Cyprus buys drones amid drilling row

THE government of Cyprus has purchased four drones from Israel amid growing tensions in the Eastern Mediterranean over Turkey’s continuation of drilling for oil and gas in Cypriot-claimed waters.

EU President Donald Tusk has called the Turkish action “illegal” and put the foursquare behind one of its smallest members in Cyprus’s dispute with its giant neighbour.

The Turkish ship Yavuz was scheduled to begin drilling for oil and gas southwest of Cyprus yesterday according to Turkey’s energy minister Fatih Donmez.

Cypriot authorities have already awarded exploration rights to Italian and French companies and the matter is now threatening to become a full-scale row between Turkey and the EU with Cyprus accusing Turkey of a “severe escalation” of infringements of its sovereign rights.

Turkish ships have already drilled wells to the east and west of Cyprus, resulting in strong protests from both the government in Nicosia and the EU.

News of the purchase of drones to monitor activity off the coast of Cyprus was broken by Kathimerini Cyprus, which claimed the Cypriot government had paid 12 million euros for the pilotless aircrafts.

Kathimerini said the drones will help Nicosia more effectively monitor its exclusive economic zone from the air where international energy companies are searching for natural gas, a strategy Turkey is opposed to as it has claims in the region.

Made by Israeli firm Aeronautics, the drones are the “most efficient and cost-effective systems of its class,” according to the company’s website.

The website added: “It has logged over 250,000 operational flight hours flying missions worldwide.

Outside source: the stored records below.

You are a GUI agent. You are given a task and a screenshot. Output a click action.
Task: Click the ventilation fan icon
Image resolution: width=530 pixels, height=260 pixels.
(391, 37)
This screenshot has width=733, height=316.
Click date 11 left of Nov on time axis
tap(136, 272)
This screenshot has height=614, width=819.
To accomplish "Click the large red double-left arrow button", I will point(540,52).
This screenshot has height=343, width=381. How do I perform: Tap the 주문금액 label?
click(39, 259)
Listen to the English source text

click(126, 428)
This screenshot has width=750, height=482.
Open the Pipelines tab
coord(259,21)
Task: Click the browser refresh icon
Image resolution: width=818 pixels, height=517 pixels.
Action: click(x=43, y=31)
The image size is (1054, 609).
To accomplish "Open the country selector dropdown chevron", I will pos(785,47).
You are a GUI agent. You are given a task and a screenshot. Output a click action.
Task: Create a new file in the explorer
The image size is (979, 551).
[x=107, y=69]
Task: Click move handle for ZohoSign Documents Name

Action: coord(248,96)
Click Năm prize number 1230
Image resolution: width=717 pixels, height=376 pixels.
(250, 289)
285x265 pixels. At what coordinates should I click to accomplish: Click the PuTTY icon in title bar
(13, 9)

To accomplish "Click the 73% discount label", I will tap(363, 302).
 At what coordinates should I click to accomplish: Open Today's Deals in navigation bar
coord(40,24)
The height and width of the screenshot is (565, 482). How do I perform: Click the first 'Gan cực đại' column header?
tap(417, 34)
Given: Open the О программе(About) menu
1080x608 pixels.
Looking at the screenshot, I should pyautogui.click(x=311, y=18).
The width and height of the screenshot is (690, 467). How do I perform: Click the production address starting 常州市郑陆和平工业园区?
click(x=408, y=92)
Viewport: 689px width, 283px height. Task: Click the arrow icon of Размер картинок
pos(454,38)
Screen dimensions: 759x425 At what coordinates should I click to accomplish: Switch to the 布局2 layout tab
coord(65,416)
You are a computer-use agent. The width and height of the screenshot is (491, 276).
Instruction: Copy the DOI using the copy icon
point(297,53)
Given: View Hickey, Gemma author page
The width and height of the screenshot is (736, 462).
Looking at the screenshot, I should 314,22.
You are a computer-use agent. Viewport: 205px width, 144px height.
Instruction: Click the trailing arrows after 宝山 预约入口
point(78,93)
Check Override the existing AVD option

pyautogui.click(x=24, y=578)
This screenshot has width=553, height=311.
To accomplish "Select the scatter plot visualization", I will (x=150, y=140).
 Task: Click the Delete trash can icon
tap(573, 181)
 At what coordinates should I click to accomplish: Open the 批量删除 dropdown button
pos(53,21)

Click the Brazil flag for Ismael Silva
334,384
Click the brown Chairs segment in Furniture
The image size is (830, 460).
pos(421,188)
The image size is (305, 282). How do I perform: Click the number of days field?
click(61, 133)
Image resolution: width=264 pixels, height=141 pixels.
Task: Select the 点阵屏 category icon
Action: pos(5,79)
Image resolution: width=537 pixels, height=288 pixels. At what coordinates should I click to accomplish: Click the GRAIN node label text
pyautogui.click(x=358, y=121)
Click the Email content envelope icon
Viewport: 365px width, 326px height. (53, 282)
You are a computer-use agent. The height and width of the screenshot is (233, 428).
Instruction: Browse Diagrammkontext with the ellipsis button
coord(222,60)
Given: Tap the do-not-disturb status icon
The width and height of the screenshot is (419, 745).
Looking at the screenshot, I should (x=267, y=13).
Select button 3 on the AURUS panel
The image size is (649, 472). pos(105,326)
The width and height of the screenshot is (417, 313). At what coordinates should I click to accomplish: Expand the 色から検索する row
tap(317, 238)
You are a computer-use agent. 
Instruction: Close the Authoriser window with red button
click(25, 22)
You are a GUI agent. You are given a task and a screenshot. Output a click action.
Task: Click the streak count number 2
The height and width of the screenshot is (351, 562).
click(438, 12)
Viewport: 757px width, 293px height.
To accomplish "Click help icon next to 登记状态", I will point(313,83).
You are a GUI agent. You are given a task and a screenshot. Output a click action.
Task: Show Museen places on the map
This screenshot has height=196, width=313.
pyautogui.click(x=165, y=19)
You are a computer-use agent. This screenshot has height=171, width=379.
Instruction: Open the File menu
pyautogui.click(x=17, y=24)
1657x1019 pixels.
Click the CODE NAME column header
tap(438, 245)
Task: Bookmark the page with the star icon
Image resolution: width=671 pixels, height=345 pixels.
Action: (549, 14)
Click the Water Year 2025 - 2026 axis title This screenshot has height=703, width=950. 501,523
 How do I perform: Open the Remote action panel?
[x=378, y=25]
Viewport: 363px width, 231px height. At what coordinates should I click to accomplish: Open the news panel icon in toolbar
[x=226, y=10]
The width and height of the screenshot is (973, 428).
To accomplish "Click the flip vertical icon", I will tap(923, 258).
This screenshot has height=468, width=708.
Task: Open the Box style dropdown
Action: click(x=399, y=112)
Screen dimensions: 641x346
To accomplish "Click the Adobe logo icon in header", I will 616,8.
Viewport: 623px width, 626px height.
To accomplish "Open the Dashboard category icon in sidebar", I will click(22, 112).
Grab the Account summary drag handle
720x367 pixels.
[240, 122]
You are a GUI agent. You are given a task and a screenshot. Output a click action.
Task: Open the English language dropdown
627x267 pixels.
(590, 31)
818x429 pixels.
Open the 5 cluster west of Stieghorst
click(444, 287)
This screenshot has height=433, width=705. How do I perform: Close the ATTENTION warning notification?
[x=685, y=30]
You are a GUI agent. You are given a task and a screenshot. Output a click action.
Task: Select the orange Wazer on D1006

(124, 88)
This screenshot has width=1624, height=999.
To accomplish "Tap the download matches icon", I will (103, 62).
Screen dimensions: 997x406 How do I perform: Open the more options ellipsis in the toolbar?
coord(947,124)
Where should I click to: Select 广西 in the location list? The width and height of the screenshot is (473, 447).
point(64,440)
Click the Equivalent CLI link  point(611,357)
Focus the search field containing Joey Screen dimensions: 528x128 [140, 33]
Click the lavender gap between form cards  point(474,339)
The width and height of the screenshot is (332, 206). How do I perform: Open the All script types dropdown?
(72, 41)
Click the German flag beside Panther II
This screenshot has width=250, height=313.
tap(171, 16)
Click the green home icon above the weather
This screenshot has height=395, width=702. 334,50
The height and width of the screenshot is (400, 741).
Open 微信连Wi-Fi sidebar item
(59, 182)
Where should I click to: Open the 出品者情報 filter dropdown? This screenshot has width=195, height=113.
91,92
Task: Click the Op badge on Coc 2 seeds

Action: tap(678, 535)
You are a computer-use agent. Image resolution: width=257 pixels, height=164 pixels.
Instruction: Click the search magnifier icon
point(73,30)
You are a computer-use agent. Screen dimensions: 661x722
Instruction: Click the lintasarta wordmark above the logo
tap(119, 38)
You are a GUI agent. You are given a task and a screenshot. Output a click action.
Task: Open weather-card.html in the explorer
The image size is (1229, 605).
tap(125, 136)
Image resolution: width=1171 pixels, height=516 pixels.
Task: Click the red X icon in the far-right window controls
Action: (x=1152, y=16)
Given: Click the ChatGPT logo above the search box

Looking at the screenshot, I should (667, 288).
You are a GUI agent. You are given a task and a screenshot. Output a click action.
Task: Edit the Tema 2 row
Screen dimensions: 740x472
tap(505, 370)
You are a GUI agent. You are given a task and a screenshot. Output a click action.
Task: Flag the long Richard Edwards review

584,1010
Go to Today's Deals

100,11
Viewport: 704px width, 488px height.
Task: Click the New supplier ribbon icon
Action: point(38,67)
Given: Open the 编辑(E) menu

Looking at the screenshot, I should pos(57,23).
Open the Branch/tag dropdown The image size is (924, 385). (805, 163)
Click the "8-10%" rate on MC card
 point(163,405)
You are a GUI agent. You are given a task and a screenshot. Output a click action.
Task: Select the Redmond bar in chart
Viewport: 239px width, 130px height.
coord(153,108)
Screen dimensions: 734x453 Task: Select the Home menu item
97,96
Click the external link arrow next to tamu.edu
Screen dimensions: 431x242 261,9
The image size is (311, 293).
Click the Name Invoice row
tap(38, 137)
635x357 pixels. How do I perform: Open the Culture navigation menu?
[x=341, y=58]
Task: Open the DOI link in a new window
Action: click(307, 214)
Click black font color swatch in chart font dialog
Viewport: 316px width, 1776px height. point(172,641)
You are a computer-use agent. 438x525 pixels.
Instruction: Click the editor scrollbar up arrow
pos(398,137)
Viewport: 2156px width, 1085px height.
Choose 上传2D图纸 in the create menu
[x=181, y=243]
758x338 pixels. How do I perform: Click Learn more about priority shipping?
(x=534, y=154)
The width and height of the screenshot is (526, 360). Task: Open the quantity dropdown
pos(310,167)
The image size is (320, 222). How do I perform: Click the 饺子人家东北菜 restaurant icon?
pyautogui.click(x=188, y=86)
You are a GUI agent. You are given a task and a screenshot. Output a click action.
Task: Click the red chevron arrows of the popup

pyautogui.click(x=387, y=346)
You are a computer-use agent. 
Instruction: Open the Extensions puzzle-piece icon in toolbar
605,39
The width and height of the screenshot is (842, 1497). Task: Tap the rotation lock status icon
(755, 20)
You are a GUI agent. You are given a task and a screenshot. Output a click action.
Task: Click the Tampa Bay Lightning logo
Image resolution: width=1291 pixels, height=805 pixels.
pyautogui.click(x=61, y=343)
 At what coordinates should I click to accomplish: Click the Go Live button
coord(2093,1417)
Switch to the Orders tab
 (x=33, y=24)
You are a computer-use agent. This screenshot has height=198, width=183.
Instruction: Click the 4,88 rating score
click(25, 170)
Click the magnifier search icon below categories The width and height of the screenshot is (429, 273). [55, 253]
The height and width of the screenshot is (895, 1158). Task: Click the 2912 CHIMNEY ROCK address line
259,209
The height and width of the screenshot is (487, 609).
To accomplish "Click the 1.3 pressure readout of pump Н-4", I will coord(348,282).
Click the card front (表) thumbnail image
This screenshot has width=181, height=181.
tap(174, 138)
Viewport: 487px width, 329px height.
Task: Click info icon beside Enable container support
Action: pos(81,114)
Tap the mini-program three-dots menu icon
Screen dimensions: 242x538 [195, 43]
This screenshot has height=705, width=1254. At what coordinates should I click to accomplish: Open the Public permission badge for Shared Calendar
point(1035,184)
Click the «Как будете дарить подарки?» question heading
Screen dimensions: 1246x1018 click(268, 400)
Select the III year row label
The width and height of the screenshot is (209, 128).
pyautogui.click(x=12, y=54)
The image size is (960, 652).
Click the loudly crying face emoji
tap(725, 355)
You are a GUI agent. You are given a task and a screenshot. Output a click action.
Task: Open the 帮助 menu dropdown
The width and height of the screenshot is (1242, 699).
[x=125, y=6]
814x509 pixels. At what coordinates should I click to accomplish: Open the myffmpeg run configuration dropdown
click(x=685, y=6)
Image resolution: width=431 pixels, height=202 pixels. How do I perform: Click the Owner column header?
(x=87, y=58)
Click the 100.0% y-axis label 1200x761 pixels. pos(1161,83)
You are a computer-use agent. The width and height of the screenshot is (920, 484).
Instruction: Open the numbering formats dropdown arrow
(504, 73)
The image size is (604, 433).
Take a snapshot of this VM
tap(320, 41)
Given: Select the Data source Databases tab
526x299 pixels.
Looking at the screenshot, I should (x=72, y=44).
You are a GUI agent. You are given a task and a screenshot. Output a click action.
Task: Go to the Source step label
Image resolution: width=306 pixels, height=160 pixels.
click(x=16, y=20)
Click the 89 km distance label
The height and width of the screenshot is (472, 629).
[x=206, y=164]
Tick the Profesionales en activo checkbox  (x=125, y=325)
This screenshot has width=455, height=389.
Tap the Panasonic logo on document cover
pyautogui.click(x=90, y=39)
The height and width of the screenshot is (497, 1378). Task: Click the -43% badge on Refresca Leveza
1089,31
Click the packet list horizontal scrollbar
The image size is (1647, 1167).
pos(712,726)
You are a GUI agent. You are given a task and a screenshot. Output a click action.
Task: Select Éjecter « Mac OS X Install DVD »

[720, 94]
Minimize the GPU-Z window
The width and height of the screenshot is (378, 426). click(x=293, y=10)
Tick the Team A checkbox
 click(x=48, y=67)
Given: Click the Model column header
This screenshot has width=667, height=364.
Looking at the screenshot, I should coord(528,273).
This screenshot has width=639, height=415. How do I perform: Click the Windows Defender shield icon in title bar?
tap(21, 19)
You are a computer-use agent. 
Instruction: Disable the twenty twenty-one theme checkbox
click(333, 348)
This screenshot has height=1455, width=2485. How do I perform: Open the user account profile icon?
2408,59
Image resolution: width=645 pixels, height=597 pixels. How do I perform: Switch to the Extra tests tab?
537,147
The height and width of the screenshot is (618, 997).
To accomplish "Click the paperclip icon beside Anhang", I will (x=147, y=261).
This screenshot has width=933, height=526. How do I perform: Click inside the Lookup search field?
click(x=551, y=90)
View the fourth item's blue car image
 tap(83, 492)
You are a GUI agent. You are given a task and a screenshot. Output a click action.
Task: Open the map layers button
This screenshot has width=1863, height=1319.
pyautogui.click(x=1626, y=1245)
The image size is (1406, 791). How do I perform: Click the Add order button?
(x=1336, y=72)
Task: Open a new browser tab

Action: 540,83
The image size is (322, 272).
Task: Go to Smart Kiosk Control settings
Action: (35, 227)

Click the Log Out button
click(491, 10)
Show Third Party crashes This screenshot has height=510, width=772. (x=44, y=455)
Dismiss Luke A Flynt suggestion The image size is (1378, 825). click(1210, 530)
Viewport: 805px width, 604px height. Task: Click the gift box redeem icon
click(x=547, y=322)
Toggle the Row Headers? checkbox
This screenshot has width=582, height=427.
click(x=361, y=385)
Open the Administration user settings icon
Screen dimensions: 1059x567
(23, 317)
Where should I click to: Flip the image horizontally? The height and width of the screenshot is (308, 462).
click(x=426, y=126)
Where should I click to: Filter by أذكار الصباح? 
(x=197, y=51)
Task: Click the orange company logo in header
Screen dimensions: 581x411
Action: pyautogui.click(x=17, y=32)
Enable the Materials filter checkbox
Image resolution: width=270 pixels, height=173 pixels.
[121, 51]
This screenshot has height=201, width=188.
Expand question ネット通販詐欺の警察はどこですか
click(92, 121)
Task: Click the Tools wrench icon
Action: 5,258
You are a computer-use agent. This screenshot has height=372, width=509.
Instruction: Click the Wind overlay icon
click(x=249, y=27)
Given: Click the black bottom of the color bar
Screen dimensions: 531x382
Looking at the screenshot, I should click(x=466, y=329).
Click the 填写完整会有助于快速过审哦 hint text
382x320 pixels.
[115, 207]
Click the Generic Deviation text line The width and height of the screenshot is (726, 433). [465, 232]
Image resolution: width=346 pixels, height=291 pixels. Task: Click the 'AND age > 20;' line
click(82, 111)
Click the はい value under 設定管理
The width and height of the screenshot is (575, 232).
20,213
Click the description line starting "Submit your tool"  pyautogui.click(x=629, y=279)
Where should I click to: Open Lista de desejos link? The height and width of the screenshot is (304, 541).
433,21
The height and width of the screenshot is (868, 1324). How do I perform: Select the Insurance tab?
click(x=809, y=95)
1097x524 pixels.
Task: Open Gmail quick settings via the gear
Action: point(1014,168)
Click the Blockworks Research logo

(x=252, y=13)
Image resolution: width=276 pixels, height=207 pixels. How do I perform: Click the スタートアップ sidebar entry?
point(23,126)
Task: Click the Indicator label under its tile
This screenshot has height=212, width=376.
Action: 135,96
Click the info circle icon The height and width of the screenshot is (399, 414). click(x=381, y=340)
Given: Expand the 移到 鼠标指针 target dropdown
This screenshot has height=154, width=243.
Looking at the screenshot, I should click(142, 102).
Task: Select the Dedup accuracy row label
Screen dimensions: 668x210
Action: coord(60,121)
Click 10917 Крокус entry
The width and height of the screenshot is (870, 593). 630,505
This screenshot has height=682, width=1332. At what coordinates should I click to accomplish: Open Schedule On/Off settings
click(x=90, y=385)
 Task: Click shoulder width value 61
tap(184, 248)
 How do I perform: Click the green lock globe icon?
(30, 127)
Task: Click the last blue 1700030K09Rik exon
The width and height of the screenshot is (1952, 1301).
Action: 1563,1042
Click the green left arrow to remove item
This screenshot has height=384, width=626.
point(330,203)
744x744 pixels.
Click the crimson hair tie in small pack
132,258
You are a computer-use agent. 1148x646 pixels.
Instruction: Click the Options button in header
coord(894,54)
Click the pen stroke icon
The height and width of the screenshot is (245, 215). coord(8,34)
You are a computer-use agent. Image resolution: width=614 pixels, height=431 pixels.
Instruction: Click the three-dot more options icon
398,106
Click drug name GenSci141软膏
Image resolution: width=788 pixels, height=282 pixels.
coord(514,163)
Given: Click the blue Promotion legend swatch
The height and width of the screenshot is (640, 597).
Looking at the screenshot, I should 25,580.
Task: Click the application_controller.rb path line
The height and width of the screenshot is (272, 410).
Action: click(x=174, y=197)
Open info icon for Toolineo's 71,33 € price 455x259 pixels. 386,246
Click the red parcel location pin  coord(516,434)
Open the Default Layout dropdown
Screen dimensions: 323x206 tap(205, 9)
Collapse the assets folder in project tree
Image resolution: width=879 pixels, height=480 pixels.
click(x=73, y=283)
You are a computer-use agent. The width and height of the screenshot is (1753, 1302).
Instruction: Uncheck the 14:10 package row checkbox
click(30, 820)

The performance and reliability of this combat-proven system are unprecedented.”

The National:

Poll reveals Icelandic island is the world’s best

THE tiny island of Flatey in Breidafjordur fjord, West Iceland, has been named the best island in the world, according to the global travel website

Its remoteness and unspoilt spectacular beauty among an archipelago of 40-plus islands makes Flatey irresistible to island-hoppers, with bigseventravel saying: “Have you ever visited some of the islands around Iceland? Flatey is one of them, and can now claim fame as top spot among the best islands in the world.

“There’s beautifully kept old houses dotted along the island, but just two families stay here throughout the winter.

“In a charming way, it feels very much like a movie set. And so it is. Many movies are set on the island, most notably The Honour of the House based on a short story by Nobel Prize winner Halldor Laxness. The tranquility at this island is unique – time stands still.”

Flatey is just 2km long and about 1km wide. It has no big hills and consists entirely of flat land – its name means “flat island” in Icelandic.

Ranking second on the list of the 50 best islands is El Nido, a group of 45 islands off the tip of Palawan in the Philippines, followed by Espiritu Santo, the largest of the 83 islands of Vanuatu in the South Pacific Ocean.

In fourth place is Sommaroy, Norway, followed by Kocula island in Croatia and the Aran Islands of Ireland.

The top Scottish island, in 23rd place, is Colonsay which bigseventravel calls “the ideal destination for anyone seeking to get away from it all.

“There’s unspoilt sandy beaches, dramatic cliffs and an amazing variety of flora and fauna.”